** Start Source material **

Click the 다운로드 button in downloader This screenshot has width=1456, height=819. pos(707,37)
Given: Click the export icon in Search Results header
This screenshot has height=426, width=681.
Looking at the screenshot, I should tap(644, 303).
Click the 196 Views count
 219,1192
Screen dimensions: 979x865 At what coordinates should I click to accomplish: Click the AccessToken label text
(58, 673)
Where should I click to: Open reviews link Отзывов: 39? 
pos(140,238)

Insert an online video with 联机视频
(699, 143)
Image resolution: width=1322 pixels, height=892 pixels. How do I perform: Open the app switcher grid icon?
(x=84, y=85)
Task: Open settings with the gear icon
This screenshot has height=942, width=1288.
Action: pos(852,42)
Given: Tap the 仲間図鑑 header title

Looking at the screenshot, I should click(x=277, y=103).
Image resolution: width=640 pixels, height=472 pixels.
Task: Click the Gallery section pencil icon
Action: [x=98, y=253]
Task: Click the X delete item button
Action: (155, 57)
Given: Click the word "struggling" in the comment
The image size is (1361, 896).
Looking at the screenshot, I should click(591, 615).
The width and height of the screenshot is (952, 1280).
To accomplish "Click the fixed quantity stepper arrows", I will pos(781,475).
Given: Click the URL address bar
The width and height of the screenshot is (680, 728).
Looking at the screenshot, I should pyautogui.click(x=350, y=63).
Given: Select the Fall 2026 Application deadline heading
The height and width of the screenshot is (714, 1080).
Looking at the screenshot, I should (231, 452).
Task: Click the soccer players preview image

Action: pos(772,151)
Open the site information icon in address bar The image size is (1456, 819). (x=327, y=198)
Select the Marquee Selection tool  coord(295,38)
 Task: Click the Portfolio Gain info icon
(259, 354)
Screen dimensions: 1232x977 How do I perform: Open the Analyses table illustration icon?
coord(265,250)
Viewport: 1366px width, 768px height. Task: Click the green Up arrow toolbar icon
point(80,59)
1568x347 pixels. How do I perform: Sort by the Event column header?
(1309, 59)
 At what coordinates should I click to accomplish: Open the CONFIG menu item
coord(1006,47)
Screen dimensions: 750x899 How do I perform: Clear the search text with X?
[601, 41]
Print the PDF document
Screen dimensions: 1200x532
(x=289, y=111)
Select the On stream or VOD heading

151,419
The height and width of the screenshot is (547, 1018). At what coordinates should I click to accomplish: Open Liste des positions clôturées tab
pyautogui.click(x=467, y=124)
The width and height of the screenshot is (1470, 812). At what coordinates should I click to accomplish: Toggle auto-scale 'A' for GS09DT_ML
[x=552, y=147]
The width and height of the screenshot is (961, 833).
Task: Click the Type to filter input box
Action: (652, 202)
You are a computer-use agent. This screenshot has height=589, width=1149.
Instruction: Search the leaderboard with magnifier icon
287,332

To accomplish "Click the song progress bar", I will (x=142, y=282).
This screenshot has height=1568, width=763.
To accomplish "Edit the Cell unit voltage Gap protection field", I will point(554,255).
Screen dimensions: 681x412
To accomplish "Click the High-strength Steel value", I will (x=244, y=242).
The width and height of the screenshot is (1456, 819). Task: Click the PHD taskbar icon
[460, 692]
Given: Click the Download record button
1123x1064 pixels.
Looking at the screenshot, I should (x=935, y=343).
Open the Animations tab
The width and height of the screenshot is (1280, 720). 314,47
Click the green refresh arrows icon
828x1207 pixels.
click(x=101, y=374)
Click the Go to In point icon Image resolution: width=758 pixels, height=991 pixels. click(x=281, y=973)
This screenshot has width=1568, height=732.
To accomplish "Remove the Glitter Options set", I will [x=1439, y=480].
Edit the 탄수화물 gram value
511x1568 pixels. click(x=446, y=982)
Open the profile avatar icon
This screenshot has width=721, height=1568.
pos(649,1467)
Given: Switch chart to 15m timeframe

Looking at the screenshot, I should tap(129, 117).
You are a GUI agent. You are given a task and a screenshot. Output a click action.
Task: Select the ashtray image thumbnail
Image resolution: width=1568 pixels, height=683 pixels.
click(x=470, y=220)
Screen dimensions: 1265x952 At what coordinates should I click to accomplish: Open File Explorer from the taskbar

** End Source material **

■ Goal of the exercise ■
Pick out each line in the rows above that contains the word "size".

■ Answer below ■
The image size is (1361, 896).
Open the site information icon in address bar The image size is (1456, 819). (x=327, y=198)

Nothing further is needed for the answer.